Scan the data below and work out how many of its lines contain the word "Given". Give only that number.

DATA UNDER STUDY: Begin

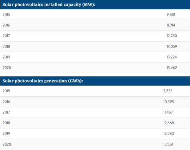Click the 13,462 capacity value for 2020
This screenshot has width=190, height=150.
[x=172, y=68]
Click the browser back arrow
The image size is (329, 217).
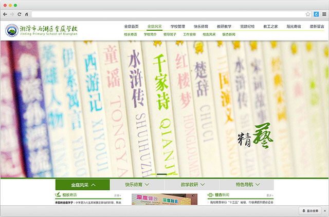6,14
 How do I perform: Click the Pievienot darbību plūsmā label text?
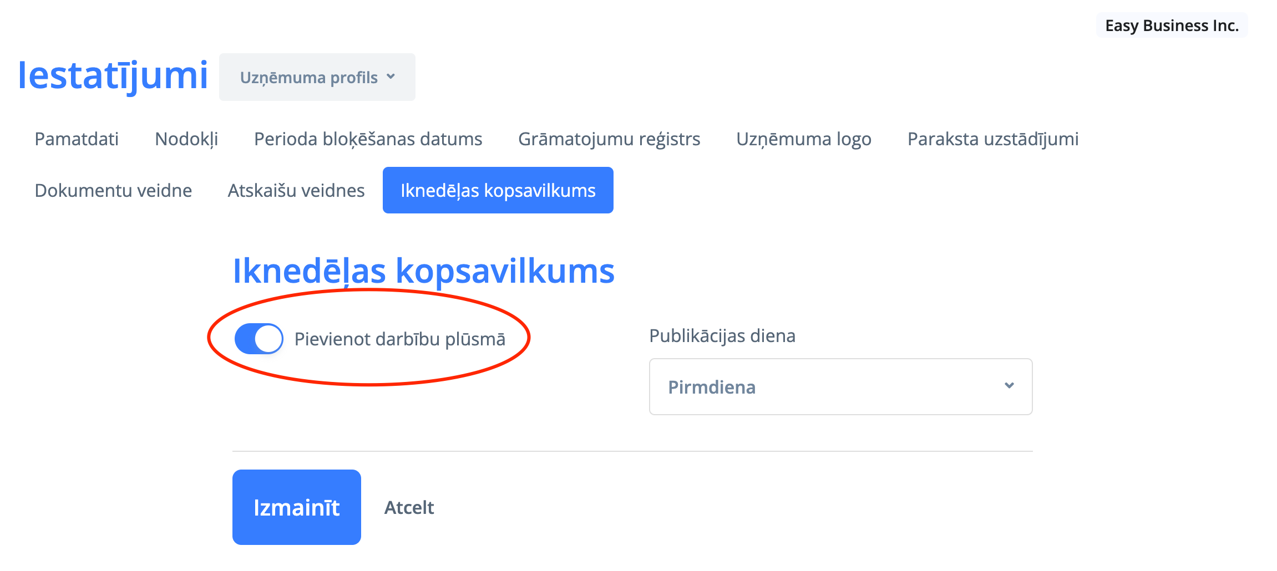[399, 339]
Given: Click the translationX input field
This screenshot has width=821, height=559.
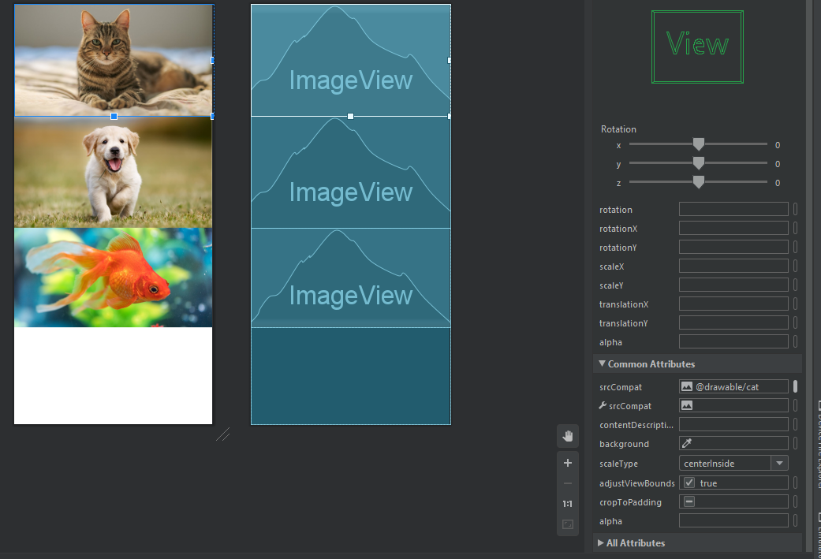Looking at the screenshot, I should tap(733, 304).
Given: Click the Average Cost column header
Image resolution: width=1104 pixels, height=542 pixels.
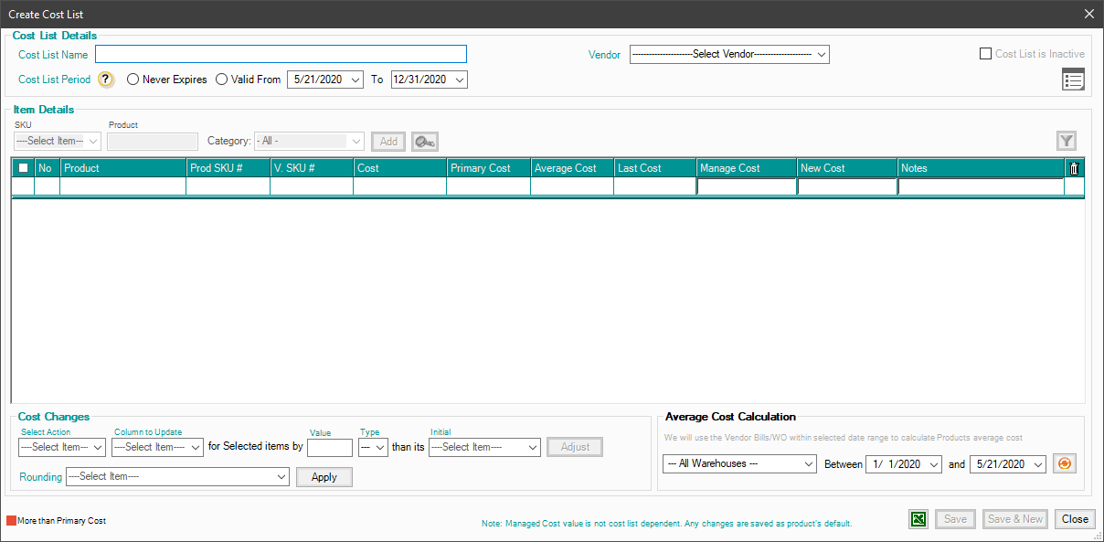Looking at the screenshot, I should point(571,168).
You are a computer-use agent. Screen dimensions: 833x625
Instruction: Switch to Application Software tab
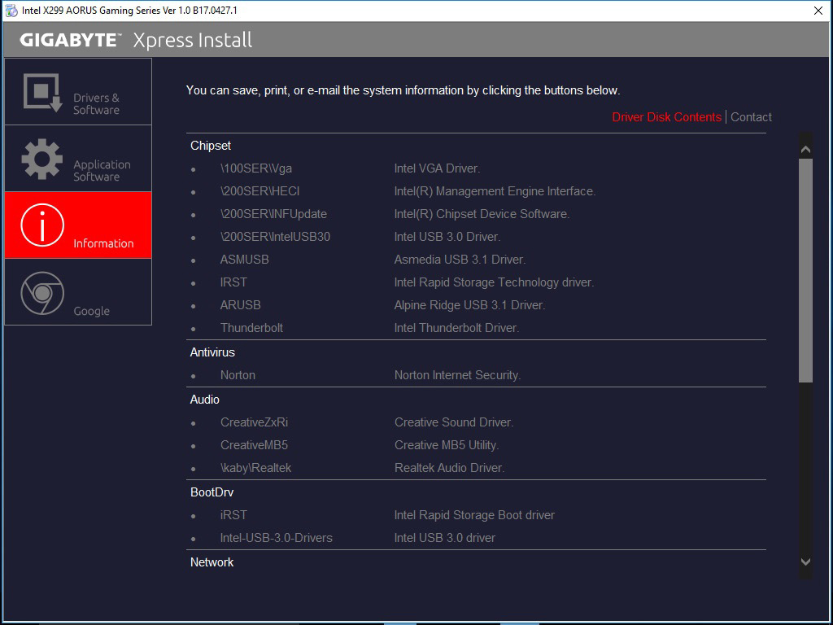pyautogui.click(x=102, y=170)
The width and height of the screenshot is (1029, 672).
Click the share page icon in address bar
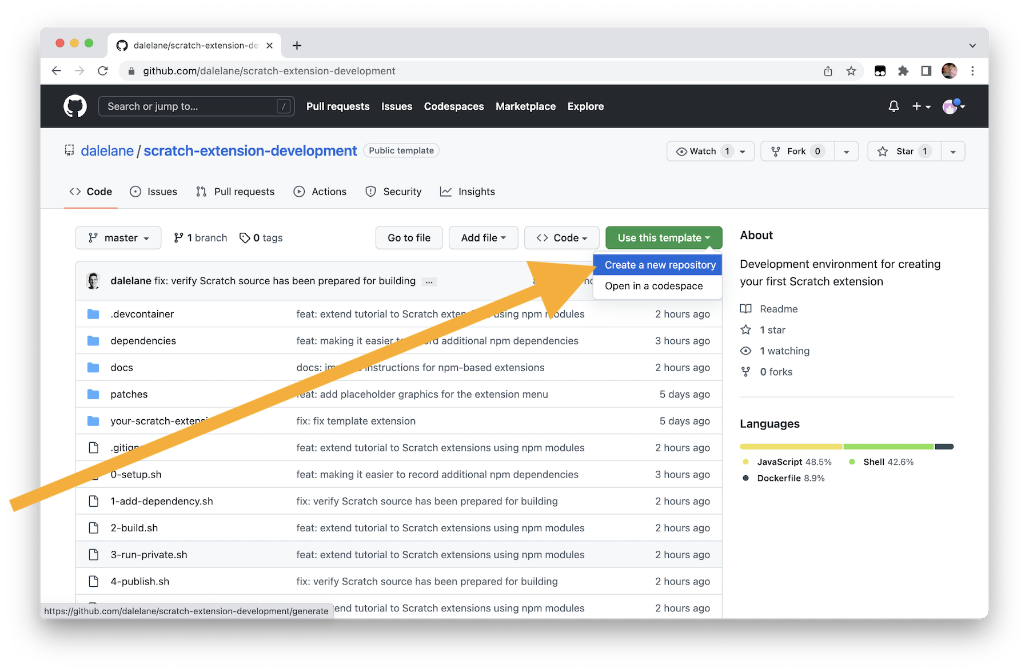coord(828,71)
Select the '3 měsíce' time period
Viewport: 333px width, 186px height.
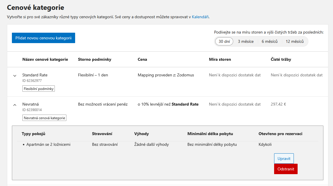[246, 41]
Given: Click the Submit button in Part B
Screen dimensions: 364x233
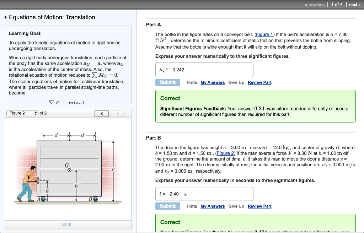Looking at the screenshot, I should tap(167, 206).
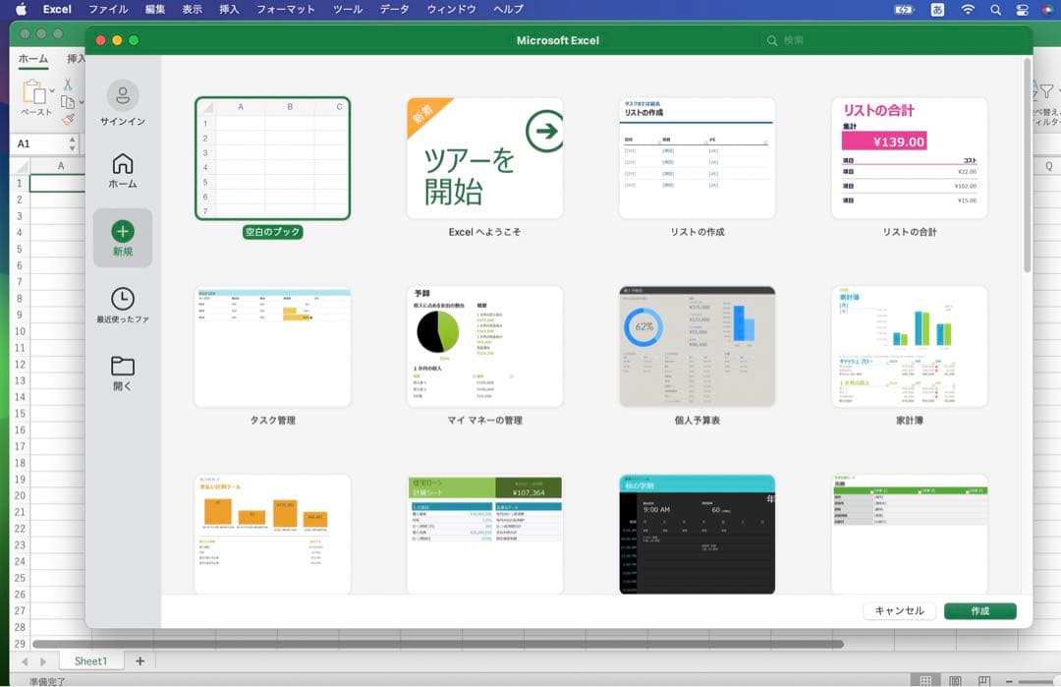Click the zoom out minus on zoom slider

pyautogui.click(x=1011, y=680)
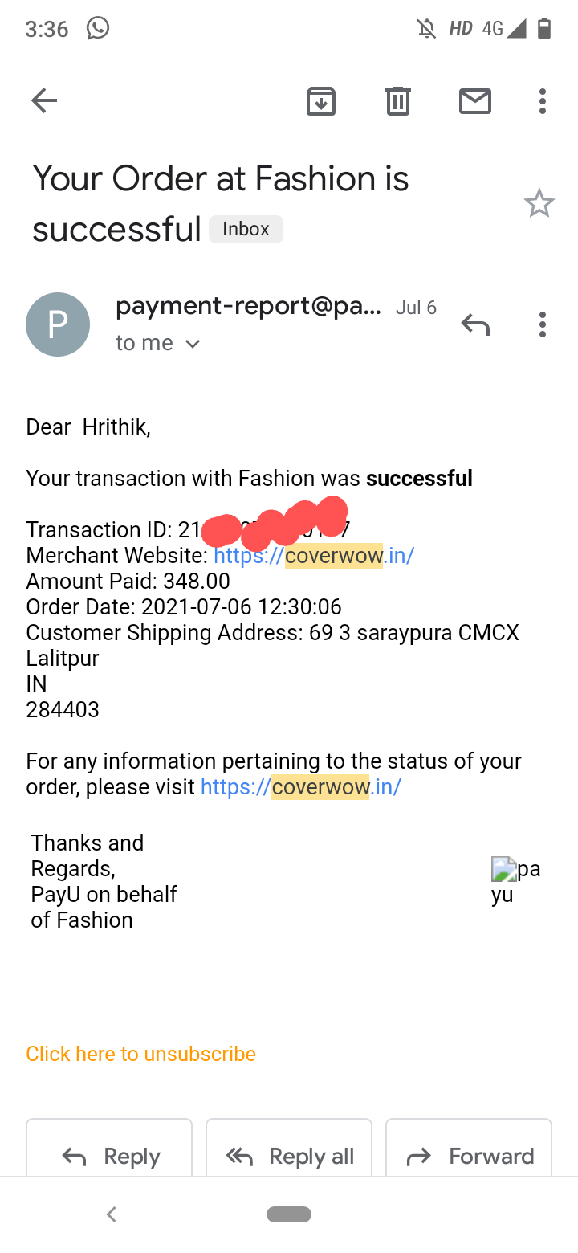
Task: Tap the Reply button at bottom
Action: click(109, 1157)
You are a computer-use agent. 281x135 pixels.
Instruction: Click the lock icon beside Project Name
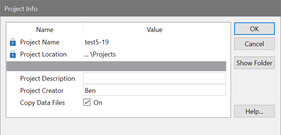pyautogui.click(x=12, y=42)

DATA UNDER STUDY: End

### [ANSWER TO THIS PROBLEM]
3